On décrit souvent l’innovation au travers de cycles, qui démarrent autour d’une innovation de « rupture », laquelle structure autour d’elle un écosystème nouveau, fait notamment de multiples innovations « incrémentales ». Ces cycles tendent visiblement à se raccourcir – ou peut-être, plus précisément, le paysage de l’innovation se caractérise-t-il par un nombre de plus en plus grand de petites ruptures, plus localisées. Quoiqu’il en soit, le rythme s’accélère, au point de structurer un nombre croissant d’entreprises autour de l’innovation (technologique, de produit, de service, de processus), du changement permanent (Norbert Alter) au moins autant que de l’excellence dans la production, la distribution, le service, la gestion. Quel rôle les TIC et l’internet jouent-ils dans cette accélération ? S’agit-il d’un processus entièrement neuf, ou plutôt d’une évolution ?

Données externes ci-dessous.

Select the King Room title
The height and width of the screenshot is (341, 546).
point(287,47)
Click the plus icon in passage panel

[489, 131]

Pour Daniel Kaplan (voir la présentation « 15 (+15) ans d’innovation internet »), l’internet a, presque d’emblée, été conçu comme une « plate-forme d’innovation » : à l’inverse des technologies concurrentes, celle-ci a été conçue de manière à pouvoir accueillir des applications et usages imprévisibles au départ. Le choix de décentraliser l’intelligence, celui du best effort, en découlent. De ce point de vue, l’internet se présente comme une « pure » infrastructure, neutre vis-à-vis de ses usages, et la multiplication de ces usages fait partie de la vision d’origine, ou en tout cas de sa reformulation très précoce.

L’innovation continue est aussi inscrite dans le processus de construction des standards de l’internet – qui se nomment d’ailleurs des Requests for comments (RFC, « appels à commentaires »). Entre 1969 et 1989, il s’en est publié 1139. Entre 1990 et 2005, 2900 nouveaux RFC sont apparus, à quoi s’ajoutent les multiples standards produits au sein de consortiums plus ou moins spécialisés, de l’IEEE au W3C en passant par le 3GPP.

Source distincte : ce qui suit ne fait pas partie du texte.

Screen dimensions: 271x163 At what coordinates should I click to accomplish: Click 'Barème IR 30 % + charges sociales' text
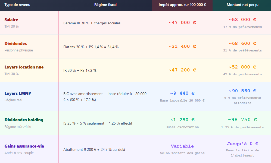92,23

La démarche des « pères fondateurs » a produit ses fruits : le rythme d’innovation dans le domaine des services et des applications est extraordinairement rapide. On constate par ailleurs plusieurs phénomènes plutôt nouveaux :

  • D’une part, aucune innovation marquante dans les services et les applications ne provient à l’origine des « grands » du secteur : web, messagerie instantanée, P2P, eBay, les blogs…
  • D’autre part, chaque rupture est suivie très rapidement d’une vague d’innovations incrémentales – et bien souvent, les acteurs à l’origine de la rupture encouragent cette vague, plutôt qu’ils ne lui résistent : la logique des standards ouverts, ou encore celle du « libre », vont dans ce sens.
  • Enfin, dans beaucoup de cas, l’innovation se pense d’emblée à une échelle inimaginable auparavant. Dans un cas, une idée est immédiatement proposée comme un standard plutôt que comme un service (cas d’Enum, qui correspond à l’idée d’utiliser un numéro de téléphone comme « clé » commune d’accès aux moyens de communication d’un individu) ; dans d’autres tels que Wikipedia ou Un Point C’est Tout, un projet coopératif s’adresse d’emblée à la planète entière, avec l’ambition de créer une encyclopédie complète et multilingues, ou de revisiter les cartes du monde entier…

Enfin, le rôle des utilisateurs semble beaucoup plus actif qu’ailleurs, même si l’intervention des utilisateurs dans l’innovation ne constitue pas en elle-même un phénomène nouveau. A cela deux raisons majeures : d’une part, les utilisateurs disposent d’outils de production aussi puissants que les professionnels ; d’autre part, la communication et l’échange restent les moteurs du développement des réseaux, et toute innovation se trouve immédiatement échangée, discutée, commentée, enrichie… Il en résulte a minima un fort raccourcissement de la boucle idée-produit-retour du marché, et souvent, une intervention des utilisateurs au coeur des processus d’innovation (voir la table ronde « innovation ascendante »).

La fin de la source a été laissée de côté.